2.2.4 Klasifikasi Senyawa Flavonoida
Flavonoida merupakan senyawa metabolit sekunder yang terdapat pada
tanaman hijau kecuali alga. Flavonoida yang lazim ditemukan pada tumbuhan
tingkat tinggi (angiospermae) adalah flavon dan flavonol dengan C- dan O-
glikosida, isoflavon C dan O-glikosida dan dihidrokhalkon, proantosinidin dan
antosianin. Golongan flavon, flavonol, khalkon, flavanon, dan isoflavon juga
sering ditemukan dalam bentuk aglikonnya. Istilah flavonoida diberikan untuk
senyawa-senyawa fenol yang berasal dari kata flavon, yaitu nama dari salah satu
flavonoid yang terbesar jumlahnya dalam tumbuhan. Senyawa-senyawa flavon ini
karbon yang terikat pada cincin B dari 1,3-diarilpropana dihubungkan oleh
jembatan oksigen sehingga membentuk cincin heterosiklik yang baru (cincin C).
Senyawa-senyawa flavonoida terdiri dari beberapa jenis, tergantung pada tingkat
oksidasi dari rantai propan dari sistem 1,3 diarilpropana. Dalam hal ini, flavon
mempunyai tingkat oksidasi yang terendah sehingga senyawa ini dianggap
sebagai senyawa induk dalam tatanama senyawa-senyawa turunan flavon.
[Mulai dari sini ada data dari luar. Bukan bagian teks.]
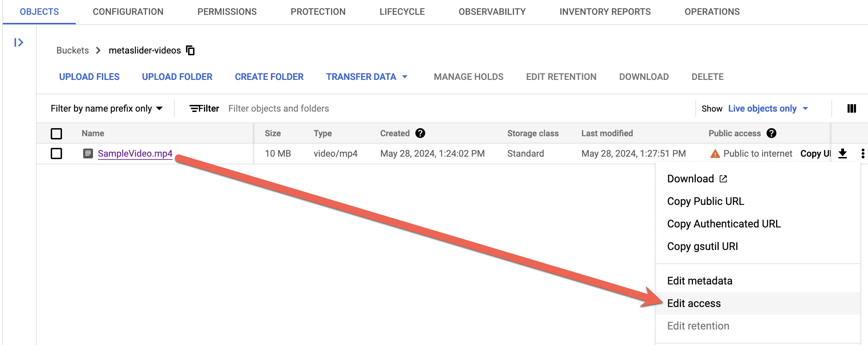Select the SampleVideo.mp4 row checkbox
The image size is (868, 345).
(x=56, y=153)
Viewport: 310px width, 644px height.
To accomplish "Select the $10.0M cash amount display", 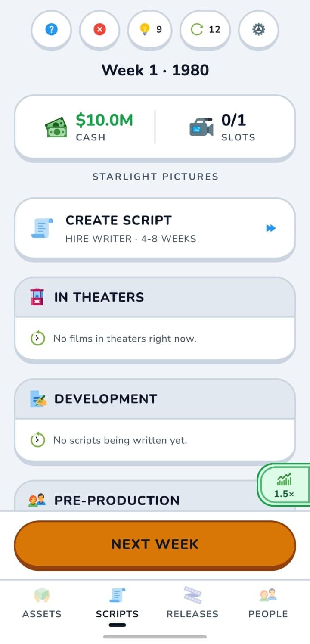I will pos(105,120).
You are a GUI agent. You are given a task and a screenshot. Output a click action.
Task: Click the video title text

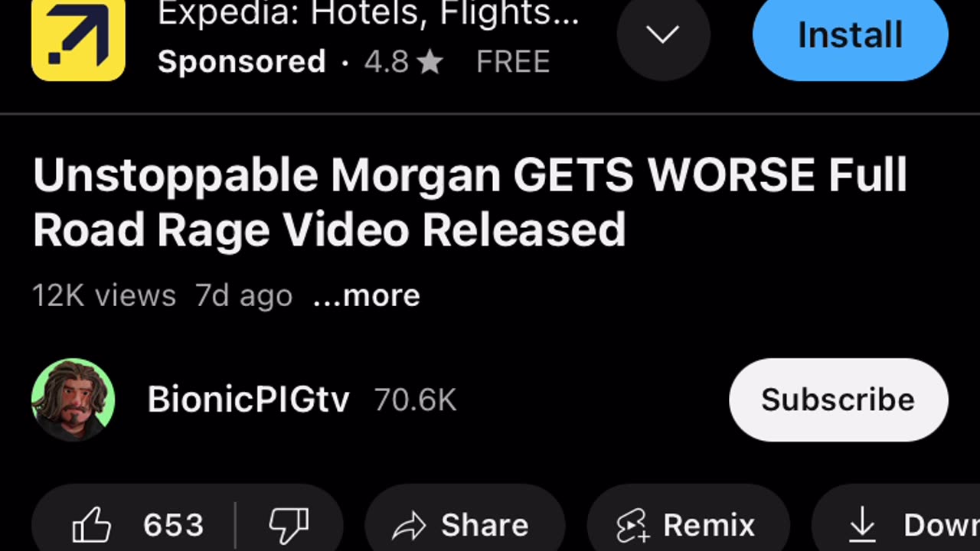click(x=470, y=203)
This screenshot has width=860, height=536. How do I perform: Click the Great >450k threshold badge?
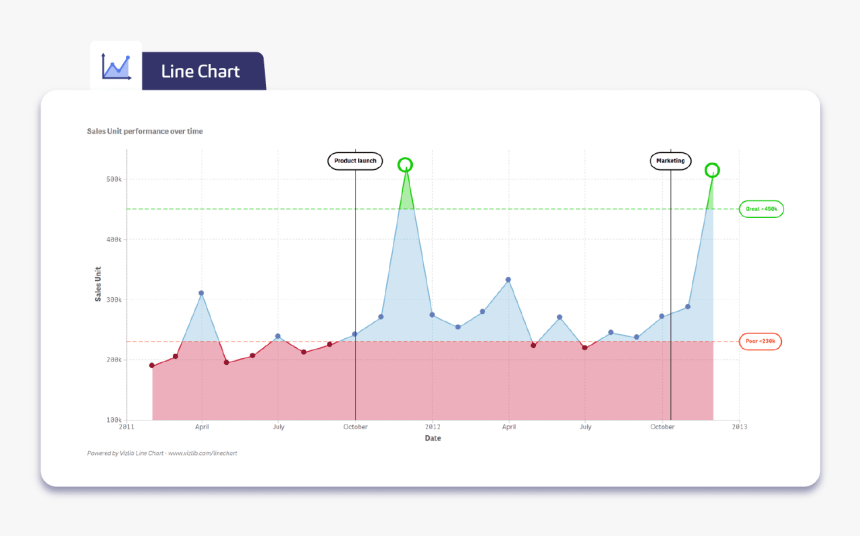761,209
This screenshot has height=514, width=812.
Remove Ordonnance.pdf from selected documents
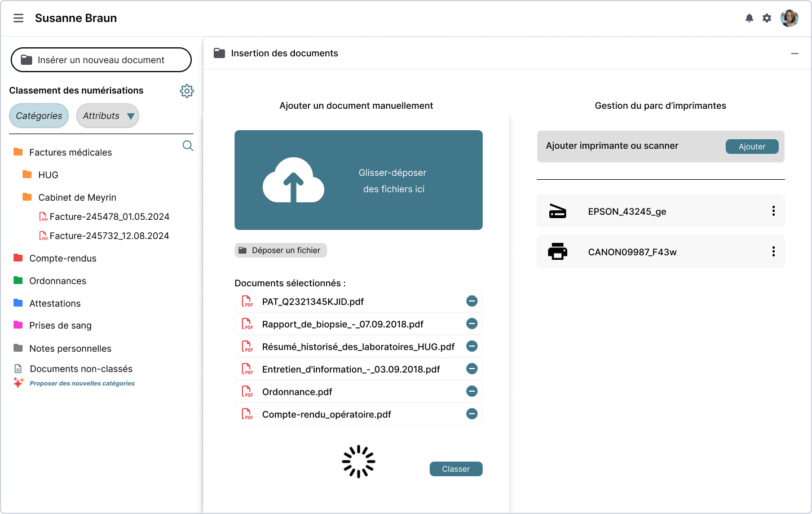point(472,392)
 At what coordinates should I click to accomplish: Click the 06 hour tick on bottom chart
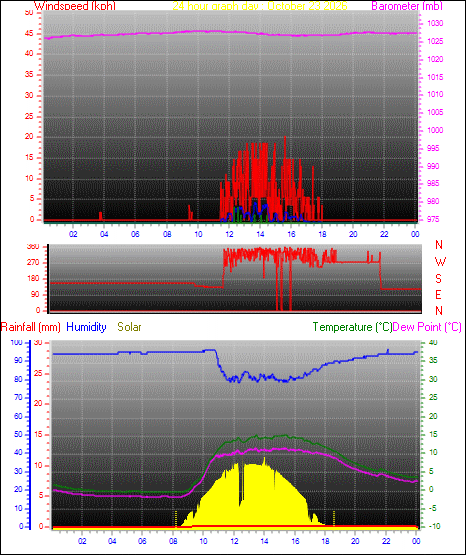point(142,541)
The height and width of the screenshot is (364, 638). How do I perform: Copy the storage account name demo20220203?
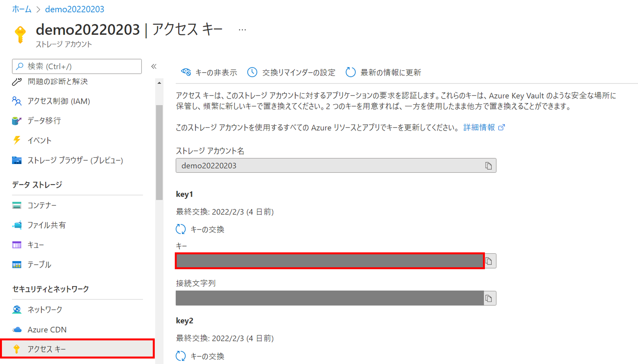tap(488, 165)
Dari
berbagai jenis flavonoid tersebut, flavon, flavonol, dan antosianin adalah jenis
yang banyak ditemukan di alam, sehingga seringkali dinyatakan sebagai
flavonoida utama. Sedangkan jenis-jenis flavonoida yang tersebar di alam dalam
jumlah yang terbatas ialah khalkon, flavanon dan leukoantosianidin. Flavonoida
mengandung sistem aromatik yang terkonjugasi sehingga menunjukkan pita
serapan kuat pada daerah spektrum sinar ultraviolet dan spektrum sinar tampak,
umumnya dalam tumbuhan terikat pada gula yang disebut dengan glikosida
(Harborne, 1987).
Flavonoida biasanya terdapat sebagai O-glikosida, pada senyawa tersebut
satu gugus hidroksil flavonoida (atau lebih) terikat pada satu gula dengan ikatan
hemiasetal yang tidak tahan asam. Pengaruh glikosilasi menyebabkan flavonoida
menjadi kurang reaktif dan lebih mudah larut dalam air (cairan). Sifat terakhir ini
memungkinkan penyimpanan flavonoida di dalam vakuol sel. Walaupun gugus
hidroksil pada setiap posisi dalam inti flavonoida dapat diglikosilasi. Glukosa
merupakan gula yang sangat penting umum terlibat, walaupun galaktosa,
ramnosa, xilosa dan arabinosa sering juga terdapat. Gula lain yang kadang-kadang
ditemukan ialah alosa, manosa, fruktosa, apiosa dan asam glukuronat serta
Gula juga terikat pada atom karbon flavonoida dan dalam hal ini gula
tersebut terikat langsung pada inti benzena dengan suatu ikatan karbon-karbon
yang tidak tahan asam. Glikosida yang demikian disebut C-glikosida. Sekarang
gula yang terikat pada atom C hanya ditemukan pada atom C nomor 6 dan 8
dalam inti flavonoida. Jenis gula yang terlibat ternyata jauh lebih sedikit daripada
jenis gula pada O-glikosida, biasanya dari jenis glukosa yang paling umum
(misalnya viteksin, orientin), dan juga galaktosa (misalnya apigenin 8-C
galaktosida), ramnosa (misalnya violantin), xilosa (misalnya visenin -1) dan
arabinosa. Jenis aglikon flavonoida yang terlibat juga sangat terbatas. Walaupun
isoflavon, flavanon, dan flavonol kadang-kadang terdapat dalam bentuk
C-glikosida, sebegitu jauh hanya flavon C- glikosida yang paling lazim ditemukan
(Markham, 1988).
Selain itu flavonoida dapat dikelompokkan berdasarkan keragaman pada
rantai C3 yaitu:
a. Flavonol
Flavonol paling sering terdapat sebagai glikosida, biasanya 3-glikosida,
dan aglikon flavonol yang umum yaitu kamferol, kuersetin, dan mirisetin yang
berkhasiat sebagai antioksidan dan anti inflamasi. Flavonol lain yang terdapat di
alam bebas kebanyakan merupakan variasi struktur sederhana dari flavonol.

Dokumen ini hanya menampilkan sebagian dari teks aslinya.